Savannah folded her arms across her chest. “What if I did?”
“Just tell me you didn’t go home with Merle, okay?”
“Not that it’s any of your business, but I didn’t go home with anybody. I came back here.”
“I didn’t hear you come in.”
“Are you my keeper now?”
“No. Dad mentioned—”
“Would you both back off? I’m twenty-seven years old, and I’ve been living on my own in a major metropolitan area for the past couple of years. I think I can handle Slippery Rock without accidentally falling on some guy’s penis and impregnating myself.”

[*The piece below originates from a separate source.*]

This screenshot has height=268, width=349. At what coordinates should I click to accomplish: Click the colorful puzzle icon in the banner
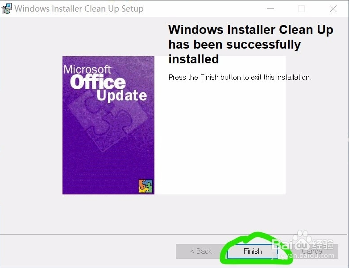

Levi blinked. “It isn’t that we don’t think you can take care of yourself—”
“Sure it is.” Savannah stood and began to pace. “You want me to be helpless, but I’m not. I’m like Mama.” At least I want to be.
Mama Hazel was always calm, always knew what to say and how to fix a hurt. She baked pies and loved her family.
“Mama has a purpose.”
“And I don’t?” She didn’t know why she was picking a fight with her brother. It was stupid and childish, especially when she wasn’t sure she wanted the things she kept telling her family she wanted. She liked singing, and she was good at it, but there was a difference between the fun of karaoke night with a few friends and singing in front of an audience in an arena. In having all those people scrutinize her every move. There were good points, too, like meeting little girls who wanted to be singers. A few of them had looked up to her. At least, it seemed as if they had.
Levi just watched her for a long moment. “Mama worked in the Peace Corps, Van. She didn’t vagabond all over the world with a hobo sack over her shoulder.”
“I’m not a vagabond, and my luggage is Louis Vuitton. I lived in Nashville and I’ve been on tour with the top artist at the label.”
Levi nodded as he finished his biscuit.